We’re experiencing a critical issue with our OPC UA connector after a recent PLC firmware upgrade (Siemens S7-1500 to v2.9.3). The connector was working perfectly for automated quality checks, but now fails with Bad_NoCommunication errors when trying to read quality inspection signals.
The error appears specifically on the quality measurement nodes:
StatusCode: Bad_NoCommunication
Endpoint: opc.tcp://plc-quality-01:4840
Node: ns=3;s="Quality.InspectionResult"
Our certificate trust configuration hasn’t changed, and the OPC UA endpoint security policy is set to SignAndEncrypt. The PLC vendor mentioned changes to certificate handling in the new firmware, but we’re not sure how to reconfigure the connector to accommodate this.
This is blocking our entire quality workflow - we can’t automatically record inspection results anymore. Has anyone dealt with OPC UA certificate issues after PLC firmware updates? What’s the proper way to verify certificate trust and security policy compatibility?
Don’t forget to verify the security policy compatibility after importing the certificate. The new Siemens firmware might have changed the supported security policies. Check the PLC’s OPC UA server configuration to see which policies are enabled - you might need to adjust from SignAndEncrypt to Basic256Sha256 or Aes128Sha256RsaOaep depending on what the firmware supports now.
Adding to the previous responses - I had the exact same issue with Siemens v2.9.x firmware updates last quarter. Here’s the complete resolution process that addresses all three aspects of your problem:
1. OPC UA Endpoint Security Policy Alignment:
The v2.9.3 firmware defaults to Basic256Sha256 security policy and disables older policies. You need to verify your Smart Factory connector is configured to match:
<SecurityPolicy>Basic256Sha256</SecurityPolicy>
<MessageSecurityMode>SignAndEncrypt</MessageSecurityMode>
Update your OPC UA connection configuration file (usually in config/opcua/connections/) to explicitly set Basic256Sha256.

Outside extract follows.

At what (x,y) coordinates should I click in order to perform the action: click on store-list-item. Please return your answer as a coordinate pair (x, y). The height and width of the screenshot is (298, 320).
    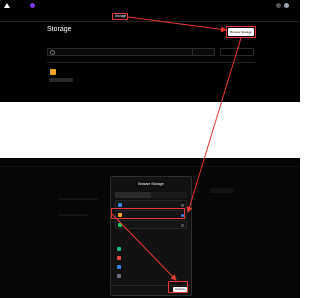
    Looking at the image, I should click on (151, 72).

2. PLC Firmware Compatibility - Certificate Regeneration:
As others mentioned, the firmware upgrade regenerated the PLC’s application certificate. Export the new certificate from TIA Portal:
- Navigate to PLC Properties > OPC UA Server > Server Interfaces
- Export the application certificate (save as .der file)
- Import into Smart Factory: System Configuration > OPC UA Connector > Trusted Certificates
- Click “Import Certificate” and select the exported .der file
3. Certificate Trust Configuration - Complete Chain:
This is the part most people miss - you need bidirectional trust. The PLC also needs to trust Smart Factory’s client certificate:
- Export Smart Factory’s OPC UA client certificate from Certificate Management
- Import it into the PLC’s trusted certificates list via TIA Portal
- Under OPC UA Server security settings, ensure “Reject untrusted certificates” is properly configured
After completing all three steps, restart both the OPC UA connector service and the PLC’s OPC UA server. Test the connection with a simple read operation before enabling the full quality signal collection.
The Bad_NoCommunication error should resolve once the bidirectional certificate trust is established and the security policy matches. If you still see issues, enable detailed logging in the OPC UA connector (set log level to DEBUG) to see exactly which part of the handshake is failing.
One final tip: document your security policy and certificate configuration in a change management system. Firmware upgrades will continue to happen, and having this documented will save hours of troubleshooting next time.
The Siemens v2.9.3 firmware changed how it handles security policies. It now enforces stricter certificate validation and deprecated some older cipher suites. Your SignAndEncrypt policy is fine, but you need to verify the certificate chain is complete. Also check if your OPC UA connector supports the new security algorithms - older connector versions might not be compatible. What version of the OPC UA Connector module are you running?